In the last academic year, a number of prominent college controversies have made the headlines. In the larger picture, we see daily news on Yik Yak and civility on campus, to questions of bystander accountability and alcohol policies. On a smaller scale, our students are weighing the opinions of parents and peers in making decisions on a future path. There are a lot of contributing voices and a lot of opinions. So how does a professional or organization go about taking a stance and persuading an individual or a community?
In his Harvard Business Review article, “How Doctors (or Anyone) Can Craft a More Persuasive Message,” Steve Martin tackles the task of persuasion. His advice is widely applicable, and it has some interesting points to keep in mind as we work with individual students, colleagues, and general student populations as a whole. “In today’s information-overloaded world, in which we’re exposed to lots of conflicting messages, people often act more on the basis of who is communicating the message rather than the actual message itself,” says Martin. From Twitter to TV, we are receiving messages of all sorts.
So how do we make our message stand out in a room of many?
Martin explains that most people spend so much time crafting the actual content of the message that they ignore what most audiences are more focused on: the person delivering the message. Martin outlines three characteristics to keep in mind when wanting to be a persuasive messenger.
Showcase Your Abilities
Expertise essentially boils down to how well qualified you are to discuss a topic. (Seems like common sense, right?) This can be particularly important when considering a messenger’s title or profession — audiences want to hear from a person of authority. Martin’s article focuses on authorities in healthcare scenarios, but it is applicable to the work of Student Affairs professionals. In any situation where the goal is to ease anxiety and reduce uncertainty, an expert will be the most impactful messenger. This could take the form of advising appointments, hall meetings, or statements made in relation to recent events on campus. All of these scenarios take place in our daily lives as professionals of student development.
Trustworthiness and credibility go hand-in-hand, according to Martin. Especially in the coverage of a crisis scenario, we all like to know that the authority speaking on the subject recognizes the doubts, fears, and uncertainties that have crossed the minds of audience members. Martin suggests briefly addressing that these fears and uncertainties exist; it provides a dose of realism and honesty to the argument. Instead of eliminating them, place them strategically just before your strongest argument. This allows audience members to see that you have thought of all the potential outcomes and still stand by your message.
Find Common Ground
In the same way that we value an expert opinion, we also value a messenger who is similar to ourselves. It sounds contradictory at first, but we want to see an expert who relates to our everyday life. Higher Education and Student Affairs organizations caught onto this a long time ago. We see student tour guides, peer mentors, and alumni involvement foster the connection between the institution and current students. In my experience with prospective undergraduate students (and their parents), I see the level of attention increase and level of anxiety decrease when a current student is explaining information and answering their questions. After all, a current student is much more of an expert than I am at explaining the typical concerns and joys of campus life.

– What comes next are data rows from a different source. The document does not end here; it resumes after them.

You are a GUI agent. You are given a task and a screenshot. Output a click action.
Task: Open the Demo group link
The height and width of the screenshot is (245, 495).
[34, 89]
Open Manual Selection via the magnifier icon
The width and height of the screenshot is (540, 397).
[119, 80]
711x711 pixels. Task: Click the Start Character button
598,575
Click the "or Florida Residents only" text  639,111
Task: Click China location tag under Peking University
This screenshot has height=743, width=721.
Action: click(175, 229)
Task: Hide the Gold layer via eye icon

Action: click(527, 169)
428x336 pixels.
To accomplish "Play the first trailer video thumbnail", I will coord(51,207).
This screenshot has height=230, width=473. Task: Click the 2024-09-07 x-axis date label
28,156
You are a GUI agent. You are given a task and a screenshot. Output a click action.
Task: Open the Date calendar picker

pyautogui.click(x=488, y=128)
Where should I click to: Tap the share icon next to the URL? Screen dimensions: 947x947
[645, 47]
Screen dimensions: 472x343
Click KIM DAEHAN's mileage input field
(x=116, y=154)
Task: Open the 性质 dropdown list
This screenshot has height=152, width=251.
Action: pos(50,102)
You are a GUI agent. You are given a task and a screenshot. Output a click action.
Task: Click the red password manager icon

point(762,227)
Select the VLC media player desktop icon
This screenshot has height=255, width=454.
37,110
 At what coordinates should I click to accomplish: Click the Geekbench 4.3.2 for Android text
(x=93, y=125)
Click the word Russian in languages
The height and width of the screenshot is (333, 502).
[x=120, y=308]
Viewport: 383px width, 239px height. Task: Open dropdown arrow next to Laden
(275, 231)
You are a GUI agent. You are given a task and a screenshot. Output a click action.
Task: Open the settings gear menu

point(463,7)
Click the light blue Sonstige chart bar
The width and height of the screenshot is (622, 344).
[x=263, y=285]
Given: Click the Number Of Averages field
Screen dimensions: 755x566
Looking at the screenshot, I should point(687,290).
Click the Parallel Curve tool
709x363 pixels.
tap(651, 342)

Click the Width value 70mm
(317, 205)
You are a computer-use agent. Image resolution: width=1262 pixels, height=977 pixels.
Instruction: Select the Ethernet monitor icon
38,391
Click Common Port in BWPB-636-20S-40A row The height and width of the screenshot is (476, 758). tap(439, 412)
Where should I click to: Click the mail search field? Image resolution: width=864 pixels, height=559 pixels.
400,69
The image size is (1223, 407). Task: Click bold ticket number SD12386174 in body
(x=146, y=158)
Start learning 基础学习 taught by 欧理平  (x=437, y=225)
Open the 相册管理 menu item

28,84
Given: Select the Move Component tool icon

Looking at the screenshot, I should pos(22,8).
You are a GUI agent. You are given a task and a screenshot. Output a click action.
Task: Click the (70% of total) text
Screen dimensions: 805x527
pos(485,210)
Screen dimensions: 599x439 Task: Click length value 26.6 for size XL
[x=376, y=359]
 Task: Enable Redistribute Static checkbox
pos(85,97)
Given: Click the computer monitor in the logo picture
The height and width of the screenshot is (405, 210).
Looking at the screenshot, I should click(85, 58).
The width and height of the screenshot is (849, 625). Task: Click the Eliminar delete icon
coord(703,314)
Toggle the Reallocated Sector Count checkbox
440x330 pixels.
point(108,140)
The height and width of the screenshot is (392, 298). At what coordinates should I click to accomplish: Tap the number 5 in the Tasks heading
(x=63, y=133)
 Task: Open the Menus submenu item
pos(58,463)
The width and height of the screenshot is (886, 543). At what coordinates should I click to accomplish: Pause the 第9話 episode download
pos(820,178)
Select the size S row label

Persuasion isn’t a skill set aside for a large issue, like an organization’s suspension or racial tension on campus. Nevertheless, it is supremely important in these instances. It is applicable to almost any interaction we have with students. Persuasion is simply qualifying the knowledge we have and being clear with why we are sending the message. With other professionals, supervisors, and students knowing the basics of how to strengthen your role as a contributor to the larger conversation, you can add an additional element to your already stellar argument.